Small talk was interrupted when the door of his office was filled by another man.
“Mizz Leland Sommers,” he said. “It pleases me to see you.”
Gramma arched an eyebrow. “I don’t remember you ever saying that in high school, Andre’,” she stated. “Dana, this is Andre’ Thibodeaux. Andre’, my great-granddaughter Dana. Her husband Ed, Doctor Nikki Granger and her husband Dan.”
“You’re part of that bunch at the little airfield,” Andre’ stated. “Quite a bunch.”
“We try,” Dana said.
“I’m gonna have to pay attention to all y’all,” Andre’ said.
More conversation. Apparently Andre’ was somewhat of the class clown.
“I knew he was bored,” Gramma said. “I tolerated most of it, because he was also brilliant.”
“Iconoclastic,” the judge said. “Back then. Still is.”
We left the judge with his promise to visit the airfield, counterbalanced with OUR promise to be there when he did.
We went back to our hotel and changed clothes. I will accompany my Gramma for this. We arrived at the funeral home, both clad appropriately. I stayed by Gramma’s side as she met with one old friend after another.
By late afternoon it was over. Yes, I accompanied her to a small tea with her friends. She’s my Gramma, a bright star in my life, and she deserves attention and respect.
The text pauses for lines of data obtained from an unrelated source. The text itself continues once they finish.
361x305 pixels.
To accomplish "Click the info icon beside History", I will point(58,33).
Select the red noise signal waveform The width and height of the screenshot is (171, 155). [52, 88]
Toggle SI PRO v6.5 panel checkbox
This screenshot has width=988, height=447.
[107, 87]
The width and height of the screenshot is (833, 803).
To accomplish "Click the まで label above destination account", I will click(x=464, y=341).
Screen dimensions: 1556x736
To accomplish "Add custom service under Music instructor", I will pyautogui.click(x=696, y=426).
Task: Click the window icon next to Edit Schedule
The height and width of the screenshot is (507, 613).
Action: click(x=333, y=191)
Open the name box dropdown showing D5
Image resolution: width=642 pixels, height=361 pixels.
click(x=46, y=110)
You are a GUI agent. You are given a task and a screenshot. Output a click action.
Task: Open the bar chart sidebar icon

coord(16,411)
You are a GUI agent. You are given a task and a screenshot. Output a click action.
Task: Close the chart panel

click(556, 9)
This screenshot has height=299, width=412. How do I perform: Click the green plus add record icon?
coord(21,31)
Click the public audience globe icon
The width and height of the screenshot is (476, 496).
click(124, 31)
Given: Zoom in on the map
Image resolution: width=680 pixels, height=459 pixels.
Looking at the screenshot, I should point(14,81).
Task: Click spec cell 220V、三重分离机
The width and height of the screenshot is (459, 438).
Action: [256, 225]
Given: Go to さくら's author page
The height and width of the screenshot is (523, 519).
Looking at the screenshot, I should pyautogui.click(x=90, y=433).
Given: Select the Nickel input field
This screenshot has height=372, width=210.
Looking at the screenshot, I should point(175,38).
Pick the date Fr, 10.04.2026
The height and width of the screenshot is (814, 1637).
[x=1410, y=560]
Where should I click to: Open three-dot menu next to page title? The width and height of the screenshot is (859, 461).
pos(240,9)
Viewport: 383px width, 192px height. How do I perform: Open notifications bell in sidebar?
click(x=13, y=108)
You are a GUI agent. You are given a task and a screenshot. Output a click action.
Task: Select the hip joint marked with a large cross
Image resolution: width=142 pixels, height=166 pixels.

Conversation did get around to husbands – mine and Gramma’s, both. My baccalaureate in engineering tempered a lot of ‘you’re so young’ comments. Gramma’s “He’s in Chicago at a symposium for prosecuting attorneys” told the story of why he wasn’t here. Talk of errant children and grandchildren and great-grandchildren among the group got me a soft pat on the shoulder.
In the evening we ended up with Ed, meeting with a bunch of the gang at a popular (and good!) restaurant. Tomorrow’s a travel day.
I did get a chance to see Deena. The community is still aghast at what happened to her, but she’s a survivor and her assailant is nursing a torn scrotum and has criminal charges coming down. She’s mostly positive, but “I have some moments, you know,” she told me. “You just don’t expect people to act like that in a civilized society. We’re not talking about inner city or trailer trash, Dana. The guy’s parents are upper-echelon.”
“Spoilt little rich kid,” I sighed.
“Wasn’t little, though. He coulda had me pinned if he wasn’t so cocky.” She exhaled. “Every now and then it gets to me and I have to get hugs and good words from Haley and Dad.”
“Are you okay?”
She touched her nose. “Still bruised...”
“I mean...”
“Thank you. I am, mostly. But it shakes me, Dana. I mean, I didn’t DO anything to bring that on, at least I think I didn’t. But I’ve replayed it a thousand times and I can’t come up with anything at all, but still...”
“Gosh, Deena ... I’m sorry, but I don’t know what to tell you. I mean, have you talked with Susan? Or Johanna? Both of them went through something like it...”
“I didn’t know that...”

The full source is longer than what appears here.